He is doubly desperate to evade culpability, as he now also finds himself in danger of sinking along with his current master Rodrigo Duterte’s wobbly ship.

As Philippine Army deputy chief of staff for operations, Special Operations Command chief, Philippine Army commanding general and later AFP chief of staff–positions he occupied from 2003 to 2008–Esperon, in tandem with Norberto Gonzales, cannot deny responsibility for serving as the main architect of the Arroyo regime’s brutal fascist attacks during this period against activists, mass leaders and suspected revolutionaries, including priests, trade unionists and poor peasants, journalists, and academicians.

Among the most notorious cases of human rights violations perpetrated by the Esperon-led military under Gloria Arroyo’s helm were the enforced disappearances of activist Jonas Burgos, UP students Karen Empeno and Sherlyn Cadapan and 10 NDFP consultants and staff (for which cases have been filed with the UN Human Rights Committee).
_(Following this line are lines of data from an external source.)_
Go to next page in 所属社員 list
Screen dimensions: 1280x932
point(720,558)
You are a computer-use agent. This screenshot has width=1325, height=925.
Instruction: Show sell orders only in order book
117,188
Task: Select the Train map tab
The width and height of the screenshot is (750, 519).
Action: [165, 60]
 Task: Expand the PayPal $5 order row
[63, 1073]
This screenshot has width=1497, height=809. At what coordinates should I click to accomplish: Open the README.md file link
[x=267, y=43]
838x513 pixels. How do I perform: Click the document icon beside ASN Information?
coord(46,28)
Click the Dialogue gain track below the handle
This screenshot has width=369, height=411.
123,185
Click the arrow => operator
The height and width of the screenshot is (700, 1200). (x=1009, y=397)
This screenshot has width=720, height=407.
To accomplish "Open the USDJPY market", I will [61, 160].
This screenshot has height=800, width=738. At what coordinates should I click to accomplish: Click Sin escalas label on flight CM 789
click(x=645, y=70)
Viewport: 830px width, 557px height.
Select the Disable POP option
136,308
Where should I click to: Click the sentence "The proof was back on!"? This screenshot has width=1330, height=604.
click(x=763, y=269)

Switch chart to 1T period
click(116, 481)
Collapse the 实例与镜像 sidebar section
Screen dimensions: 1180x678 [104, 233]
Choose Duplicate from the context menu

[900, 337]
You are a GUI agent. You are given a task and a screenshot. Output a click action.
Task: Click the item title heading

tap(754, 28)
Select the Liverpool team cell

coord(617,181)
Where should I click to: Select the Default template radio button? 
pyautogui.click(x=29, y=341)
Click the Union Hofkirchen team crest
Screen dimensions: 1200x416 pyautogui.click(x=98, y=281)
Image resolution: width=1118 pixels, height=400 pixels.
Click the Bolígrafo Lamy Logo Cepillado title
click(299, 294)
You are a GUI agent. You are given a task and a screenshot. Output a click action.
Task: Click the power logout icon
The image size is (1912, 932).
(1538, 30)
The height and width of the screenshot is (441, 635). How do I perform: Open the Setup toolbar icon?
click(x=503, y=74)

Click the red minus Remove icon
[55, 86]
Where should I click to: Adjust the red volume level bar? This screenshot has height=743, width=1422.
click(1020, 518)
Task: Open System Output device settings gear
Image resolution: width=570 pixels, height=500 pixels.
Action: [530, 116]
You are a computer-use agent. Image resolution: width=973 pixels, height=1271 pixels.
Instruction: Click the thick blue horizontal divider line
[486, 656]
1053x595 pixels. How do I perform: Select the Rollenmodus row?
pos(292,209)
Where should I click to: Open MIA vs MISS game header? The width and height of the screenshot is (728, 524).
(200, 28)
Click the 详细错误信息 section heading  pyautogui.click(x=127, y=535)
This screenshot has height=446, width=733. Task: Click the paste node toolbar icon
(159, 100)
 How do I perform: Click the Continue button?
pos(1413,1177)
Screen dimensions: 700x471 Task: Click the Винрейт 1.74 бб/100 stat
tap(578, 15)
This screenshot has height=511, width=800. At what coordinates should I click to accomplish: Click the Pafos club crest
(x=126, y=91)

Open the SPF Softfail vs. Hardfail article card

From 2001 to the end of Gloria Arroyo’s term in 2010, there were more than 1,300 cases of political killings and enforced disappearances, including the assassination of NDFP consultant Sotero Llamas.

In 2006, Special Rapporteur Phillip Alston saw through Esperon’s lies as the latter attempted to blame the killings on the Left. Alston dismissed the so-called documentary proof presented by Esperon, saying they bore “all the hallmarks of a fabrication and cannot be taken as evidence of anything other than disinformation”.

Now that this bloody record is being raised anew by a public outraged at the rise in power of his former commander in chief Arroyo, Esperon is attempting to deflect the unwanted attention by again blaming the Left.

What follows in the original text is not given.